— Input material —
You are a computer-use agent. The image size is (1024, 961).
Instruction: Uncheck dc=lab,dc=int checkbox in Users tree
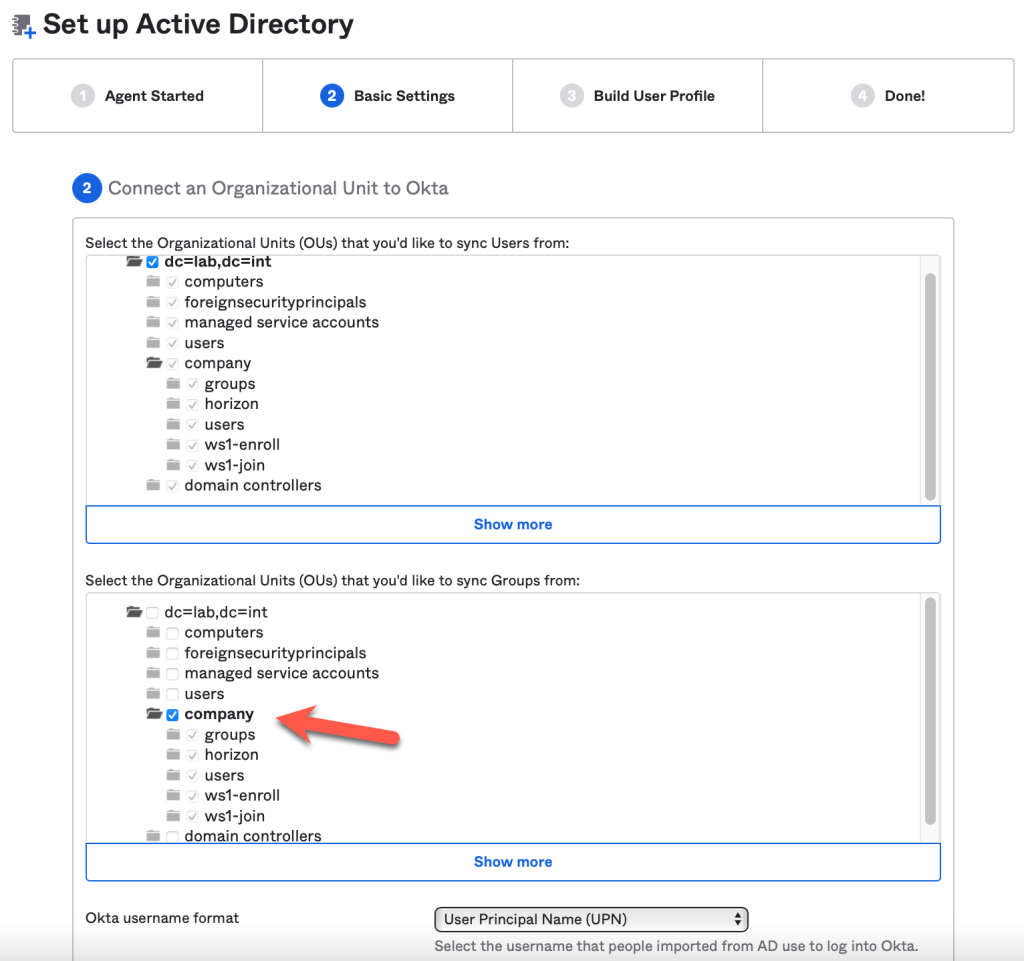(153, 262)
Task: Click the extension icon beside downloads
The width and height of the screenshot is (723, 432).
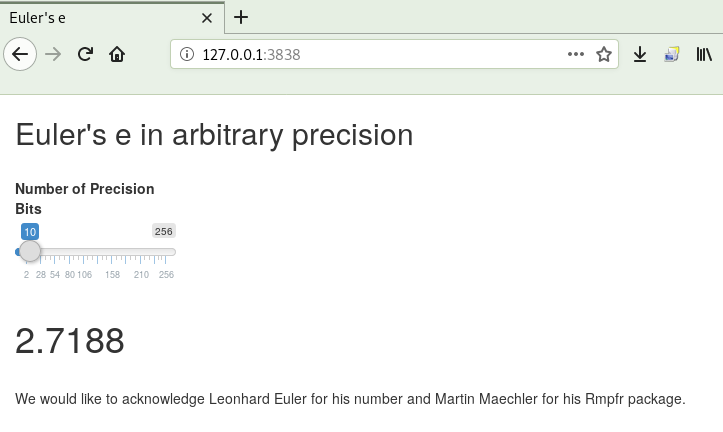Action: 671,54
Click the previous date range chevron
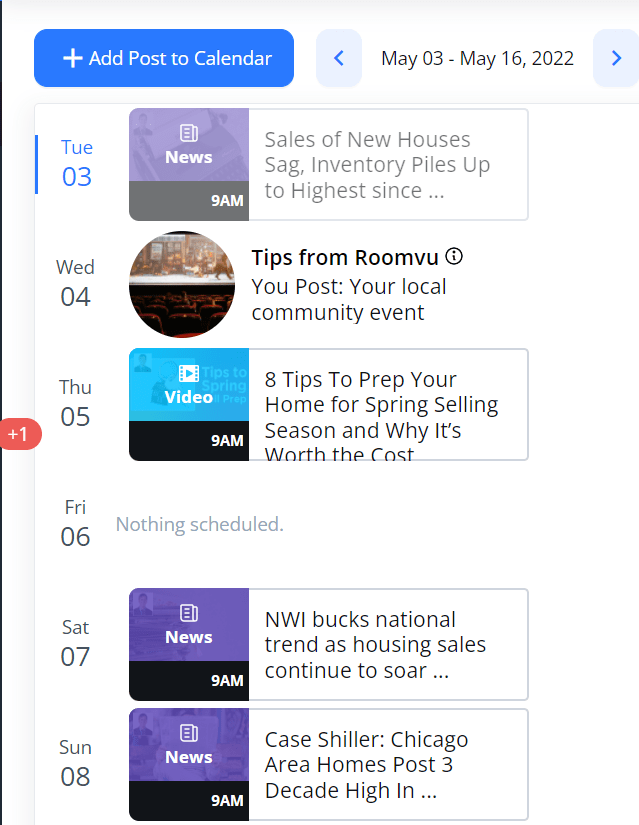Screen dimensions: 639x825 coord(339,58)
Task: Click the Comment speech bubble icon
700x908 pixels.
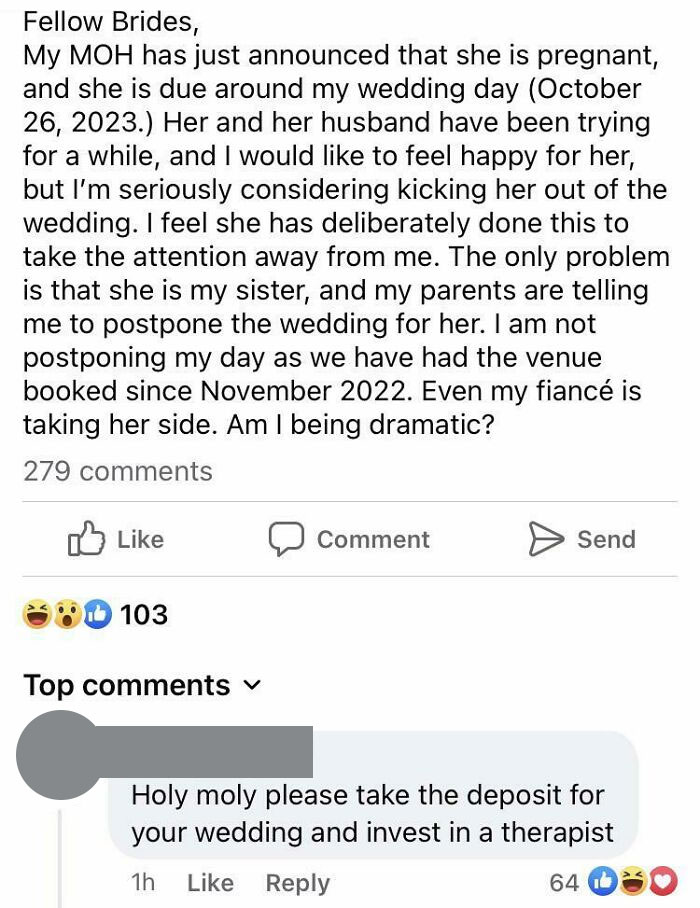Action: (285, 538)
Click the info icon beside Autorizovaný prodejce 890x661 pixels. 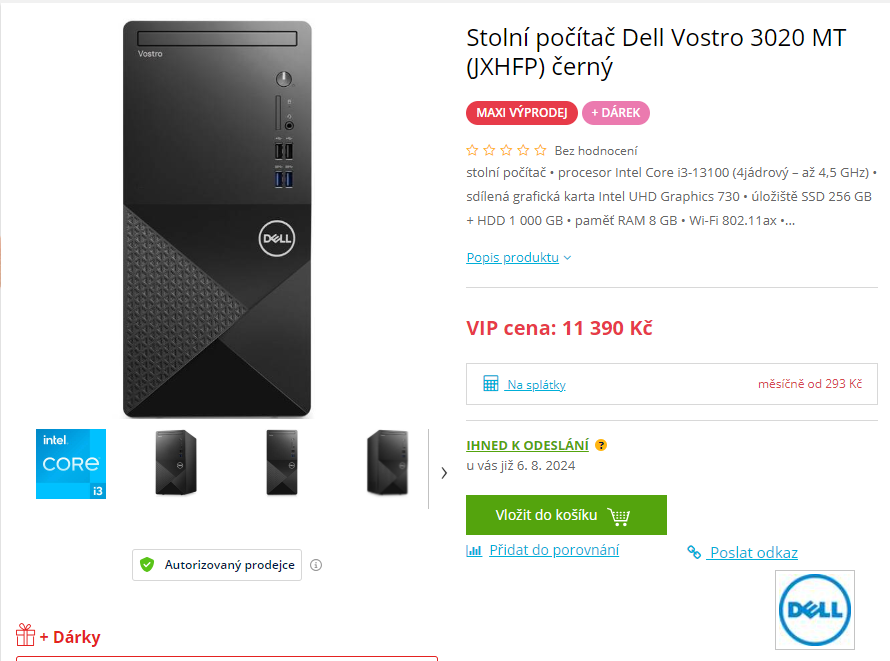[x=316, y=565]
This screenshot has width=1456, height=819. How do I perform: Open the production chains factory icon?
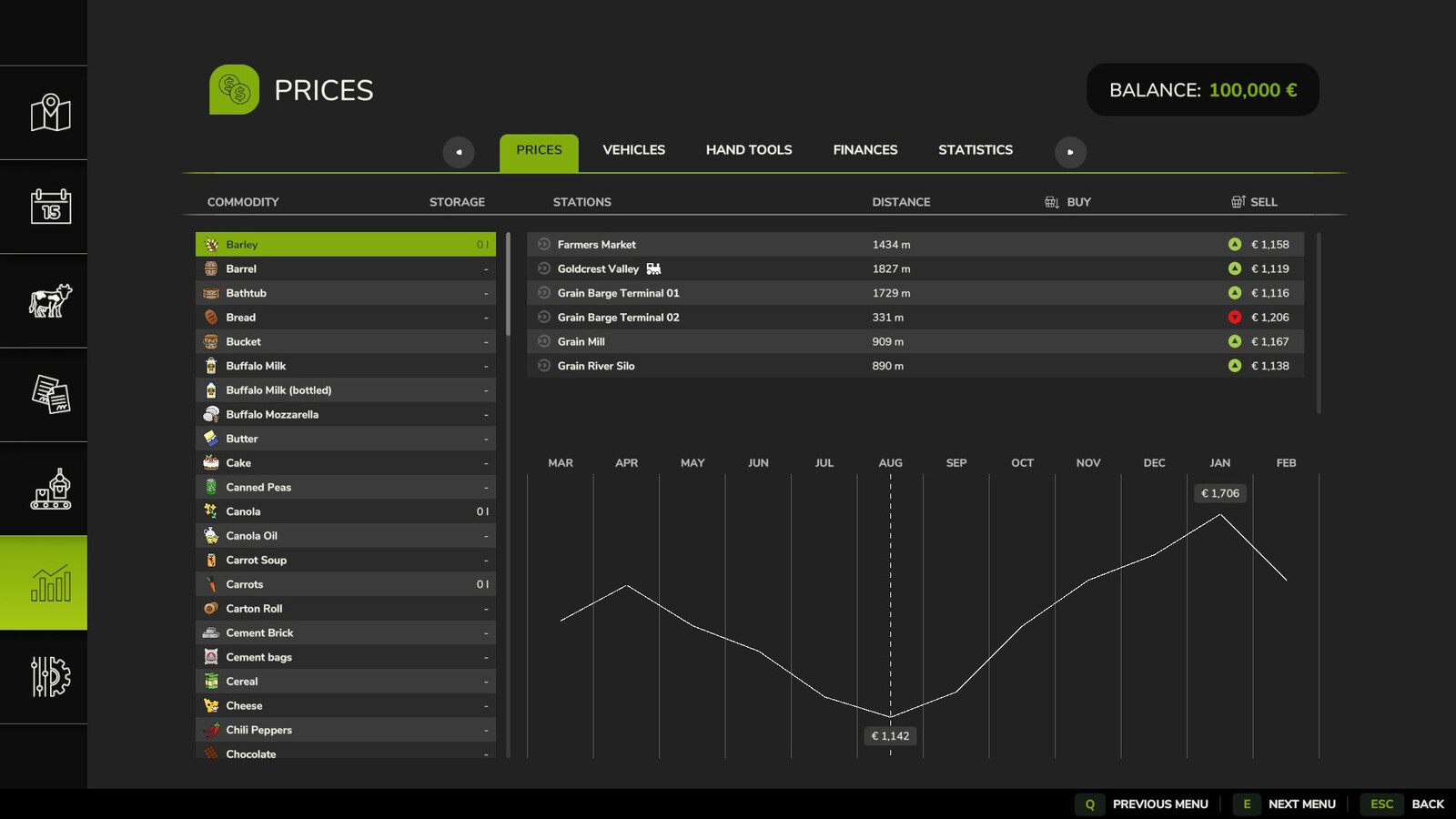[50, 489]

— Problem —
Identify the lines of the entries containing the string "Task". Copy each such line.

— Response for this exercise —
Task: Click the extension icon beside downloads
Task: Click the Comment speech bubble icon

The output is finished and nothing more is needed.